Sixty pages in, I’d had enough. I could take no more of this immense ode to decrepitude. I threw the book down in disgust and grabbed something, anything else off the shelf.
That was about eight months ago.
Since then, I’ve tried to pick the sucker up again a couple of times, but with no success. I’ve tried to keep an open mind (“Maybe it’ll get better in a couple of paragraphs. All I have to do is keep on plugging!” ) – I mean, after all, I like all kinds of SF and other types of literature, and a wide variety of narrative styles; I should be able to adapt to this presentation. But it only takes a page or two before I start to feel like I’m being mummified at the bottom of a peat bog.
I don’t think I can do it again. I fear I have met my match.
There are some who would say on a purely mechanical basis of reading that this is enough justification to put the book down. Some have a “100 pages rule” where if they’re not interested in the story by the time they hit that benchmark, it gets put down. Some have a similar 1/3 rule. Others are even more mercenary, pointing out that if a person has a backlog of other reading material which could in all likelihood be better, it’s okay to turn one’s back on a book at any point where one feels unreasonably overwhelmed with boredom. All of these approaches agree on a central premise: why waste time with something you don’t appreciate it, like it and are not getting anything out of it.

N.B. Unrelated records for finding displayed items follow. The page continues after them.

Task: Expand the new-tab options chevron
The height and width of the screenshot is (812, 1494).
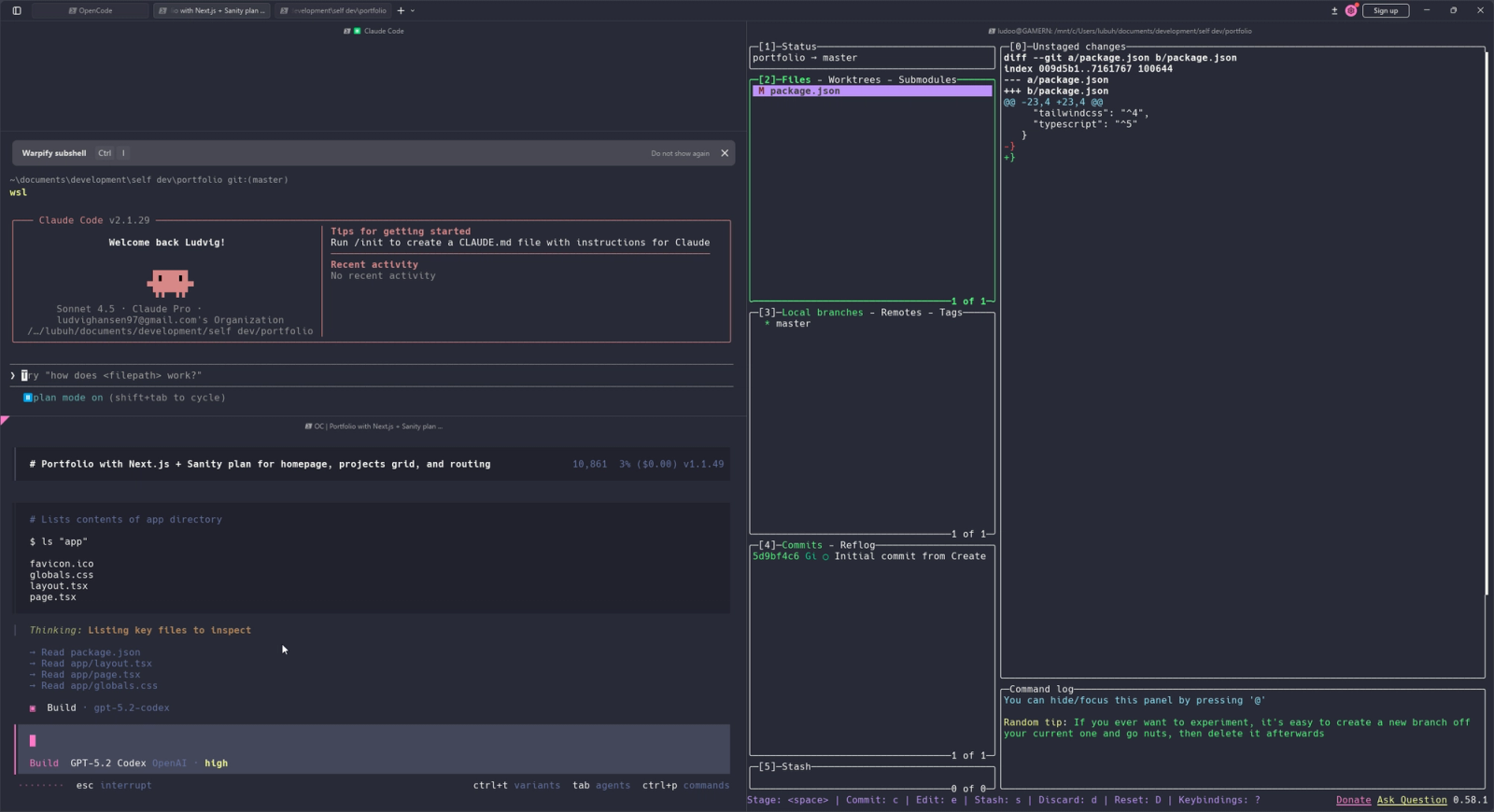Action: (413, 11)
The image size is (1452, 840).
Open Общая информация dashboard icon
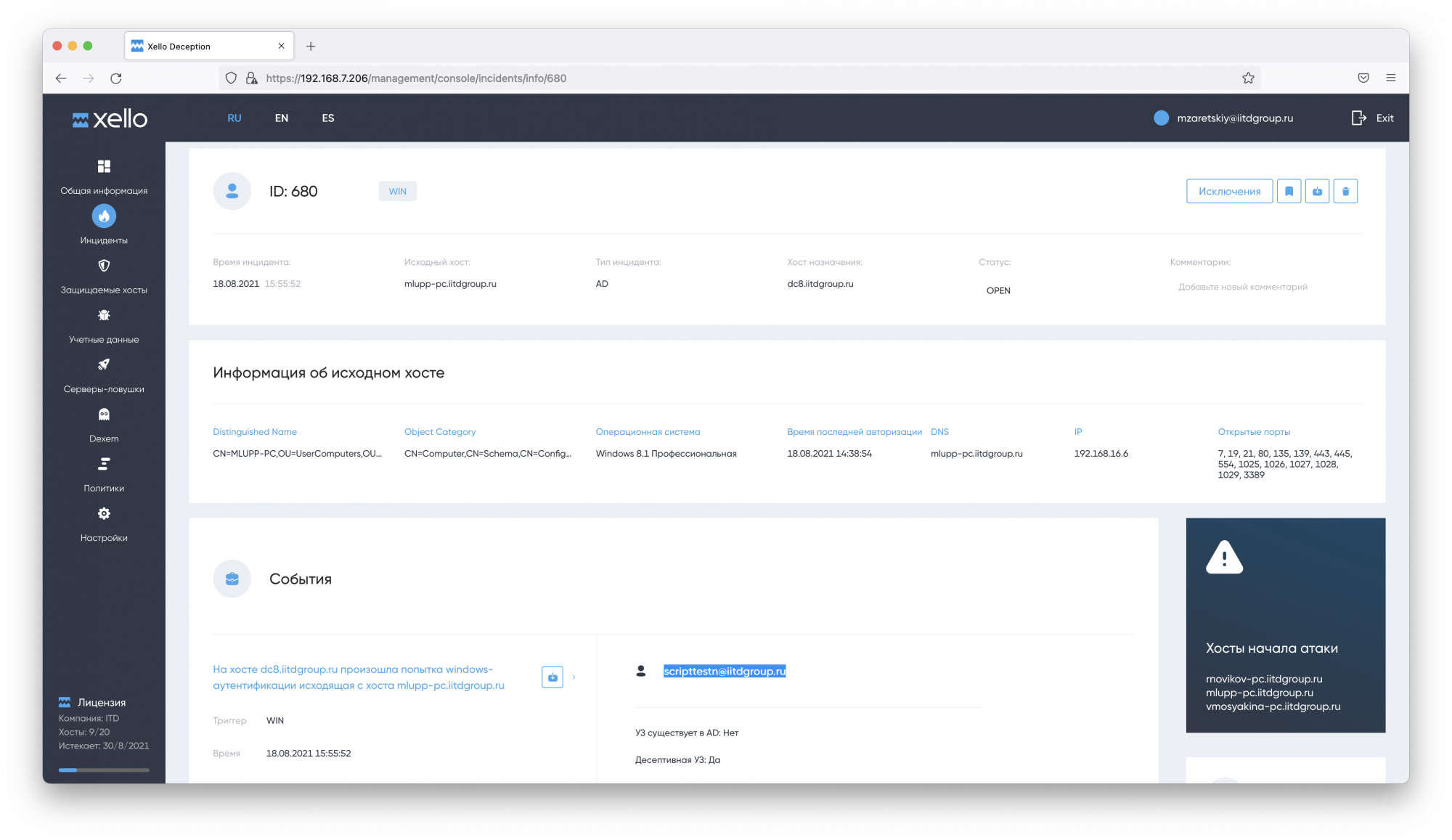pos(104,166)
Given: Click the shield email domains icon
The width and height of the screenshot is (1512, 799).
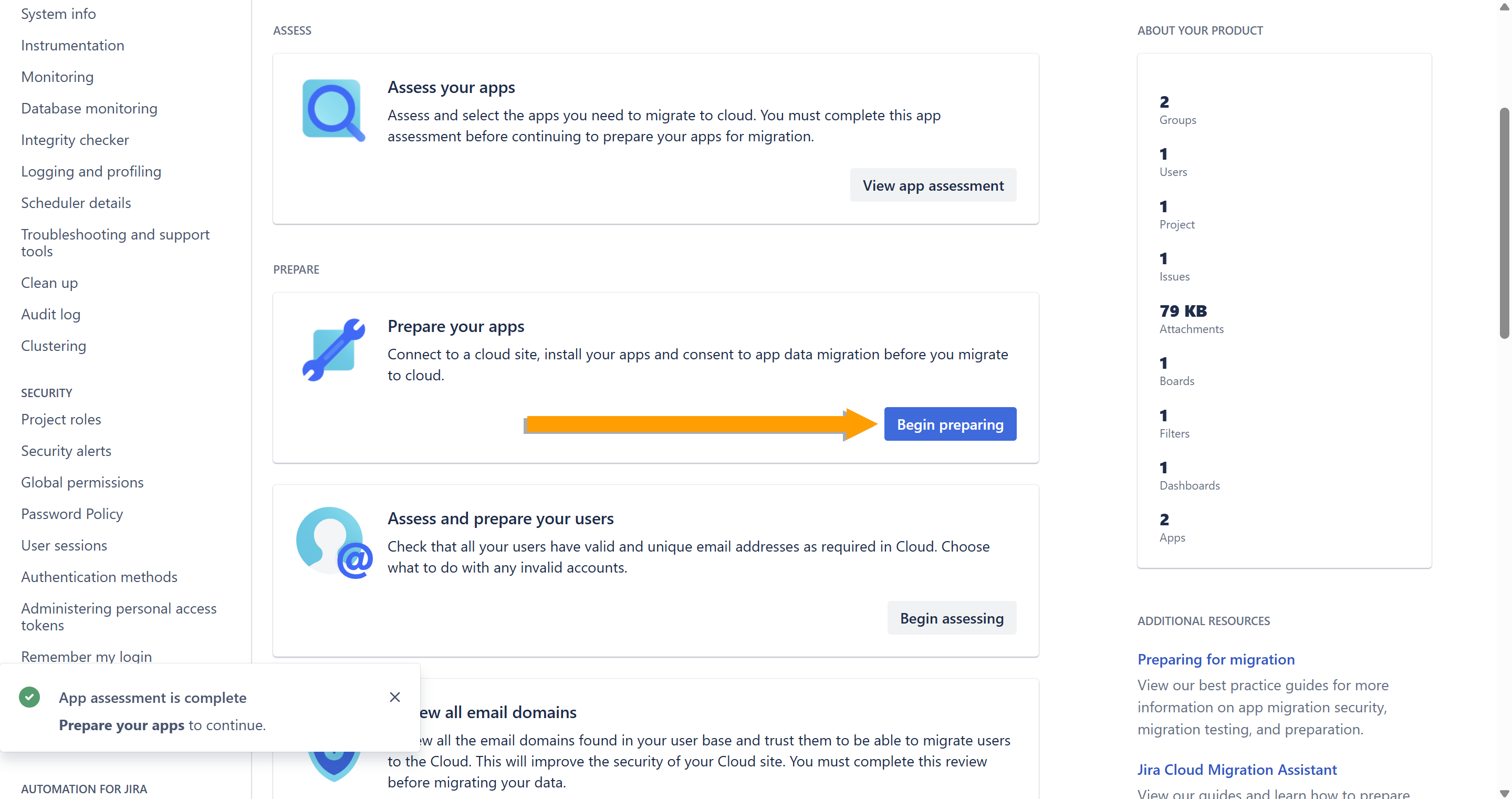Looking at the screenshot, I should tap(333, 766).
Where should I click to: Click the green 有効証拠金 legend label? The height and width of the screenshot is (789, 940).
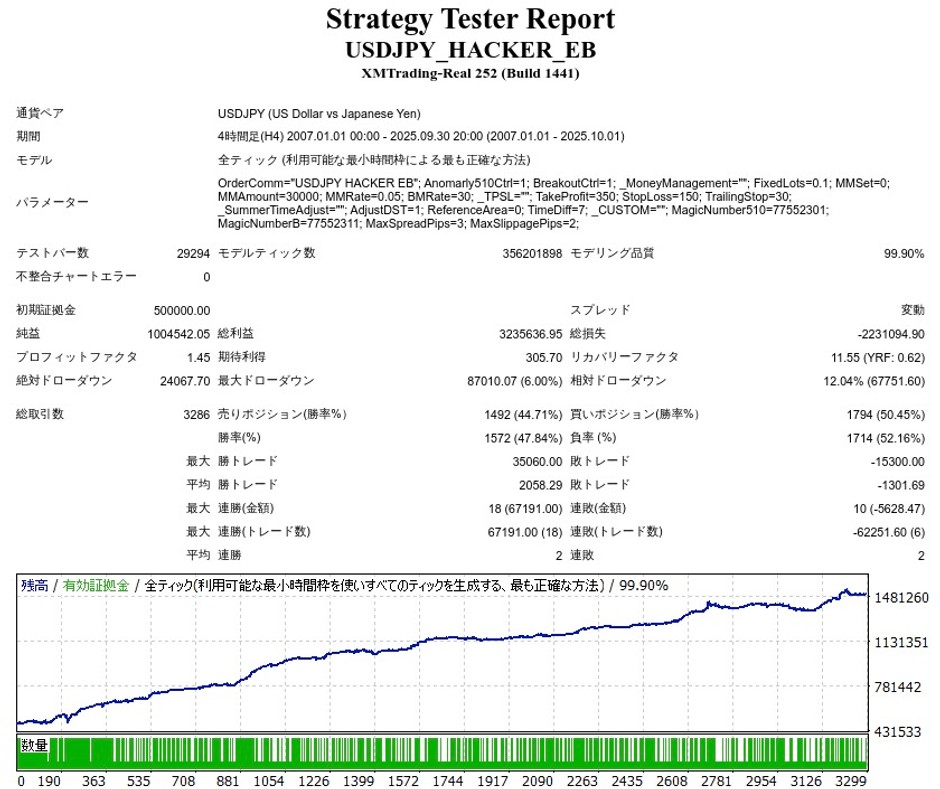coord(95,586)
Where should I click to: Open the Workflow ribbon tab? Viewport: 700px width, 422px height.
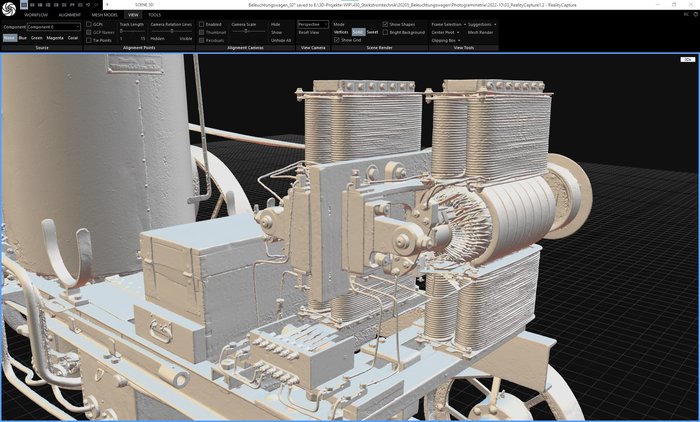click(35, 15)
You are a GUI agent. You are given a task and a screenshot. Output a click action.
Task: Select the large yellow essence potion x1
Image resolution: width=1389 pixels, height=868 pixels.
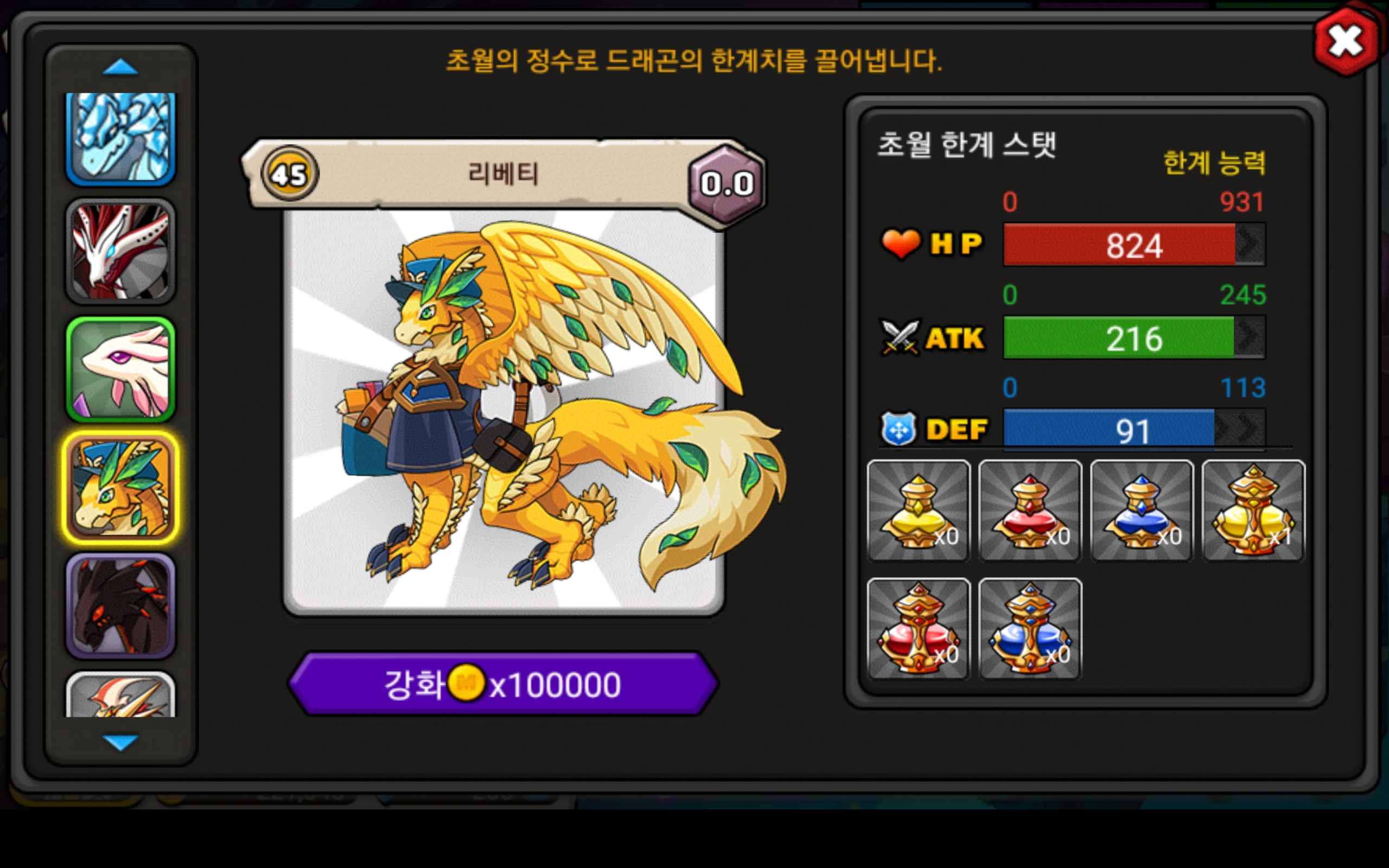[1253, 510]
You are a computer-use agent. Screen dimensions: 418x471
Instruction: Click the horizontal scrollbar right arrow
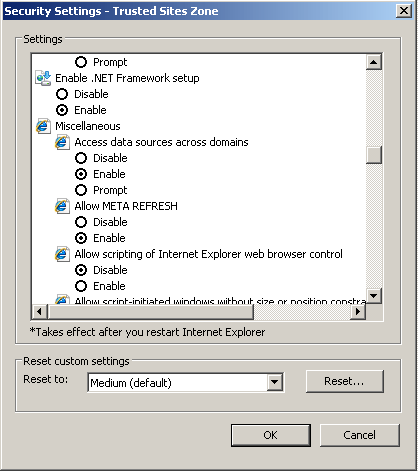(358, 312)
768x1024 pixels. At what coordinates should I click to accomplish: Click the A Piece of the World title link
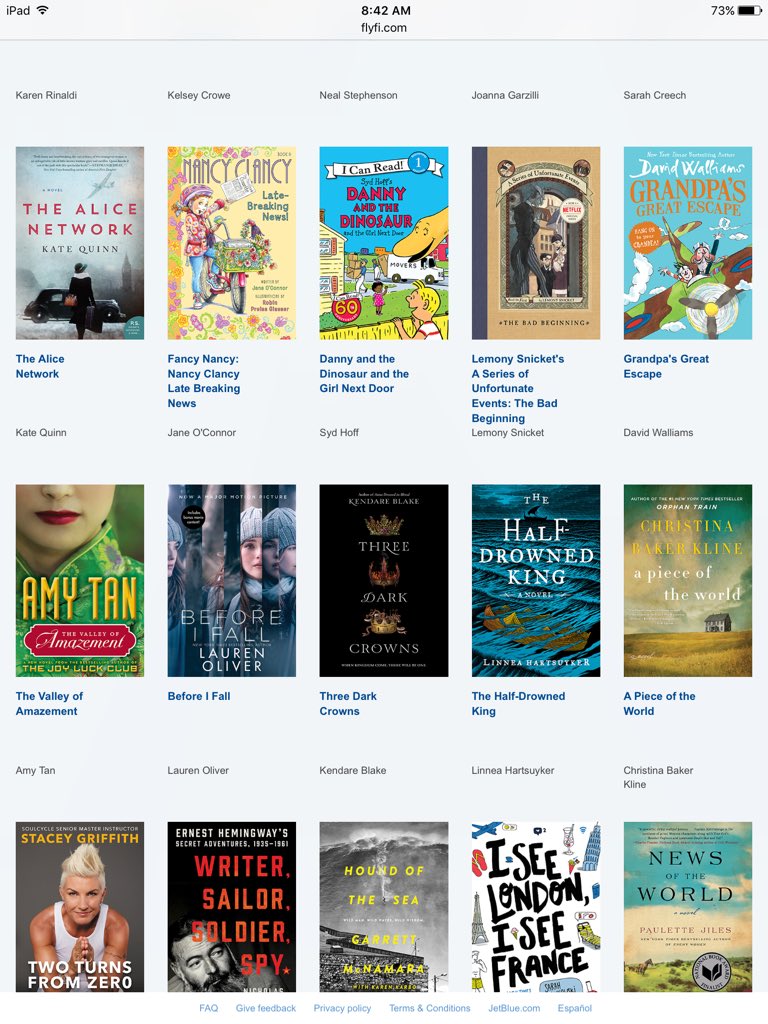[660, 703]
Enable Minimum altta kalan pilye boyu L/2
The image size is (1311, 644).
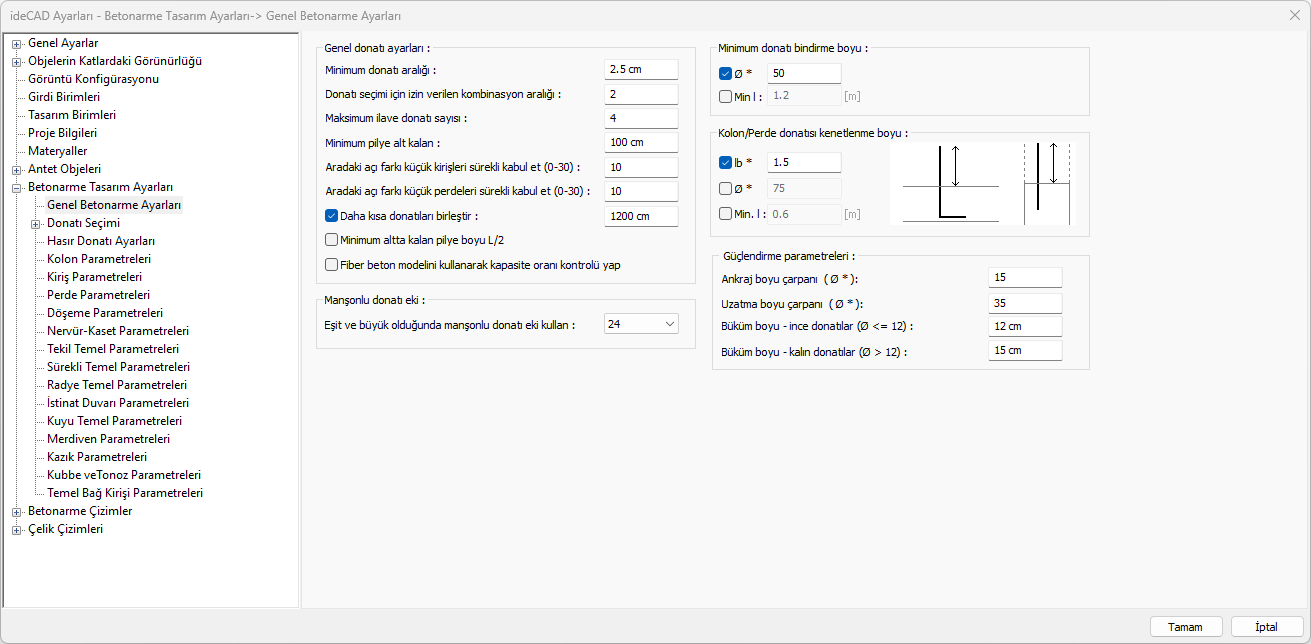click(332, 240)
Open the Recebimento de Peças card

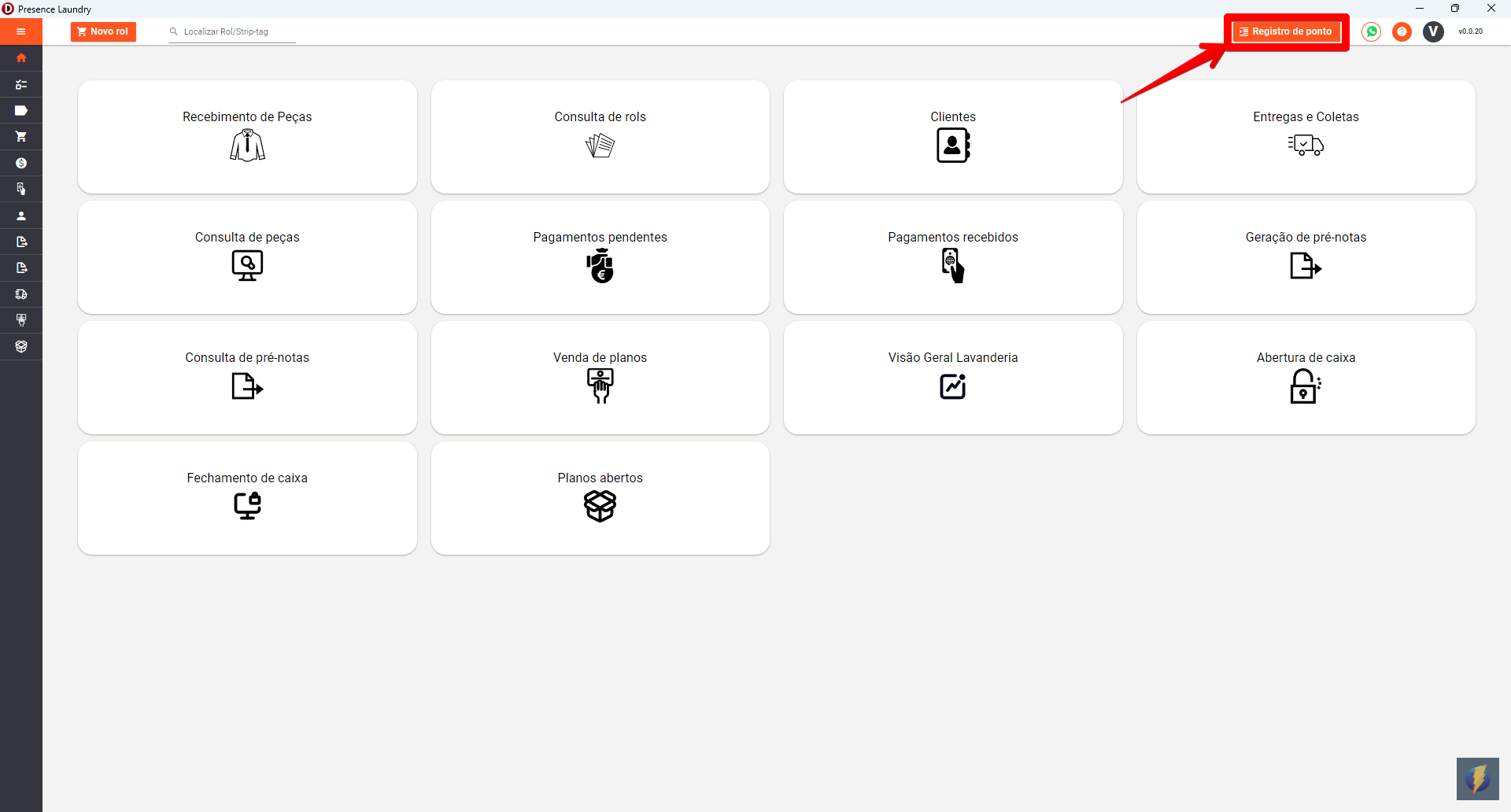pos(247,137)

Nonetheless, the idea of retreat still annoys me to no end. Part of it is ego – I don’t like to admit failure when it comes to a book. Part of it is fear – I worry my literary spider-senses are getting near-sighted and that I’m missing something terribly profound that would be the key to understanding and enjoying this sprawling tome. And part of it is respect for the canon – how many respected elders have called this book brilliant? How many have raved on and on about the detail of Peake’s world-building or characterization? And what does that say about me as an SF critic if I am found wanting in my ability to wrestle my way through a classic of the genre, no matter how big and boring?
But the obeisance to canon argument is fraught with peril, because a person’s opinion isn’t worth much if they’re always following the pack, especially if the commonly-held opinion is flawed or flat-out wrong. It also demands that an individual’s literary preferences (no matter how heartfelt or rationally justified) kowtow to the dictates of some elite that were themselves based upon an individual preference. I’m not saying that a canon doesn’t have a purpose as a starting point for discussion, but to give it status as an absolute authority on quality is unwarranted hubris. We have to be wary of the canon, because it’s this kind of establishment snobbery that’s unjustly relegated SF to the literary ghetto for decades.
Which brings me back to my original position, which is that in my opinion, “Titus Groan” is so insufferably boring that it’s not worth finishing.
But my guilt still makes me reluctant to toss this omnibus onto the donation pile.
Help me out here folks. Please.
Tell me if I should be giving the “Gormenghast” novels a reprieve. Tell me what I’m missing. Tell me if it’s worthwhile to persevere. Tell me if there’s a wondrous new land waiting to be discovered beyond this ghastly mountain range of literary drudgery that’s reared out of the opening chapters. Or am I right to pass this pulp wad on to someone else who might enjoy it?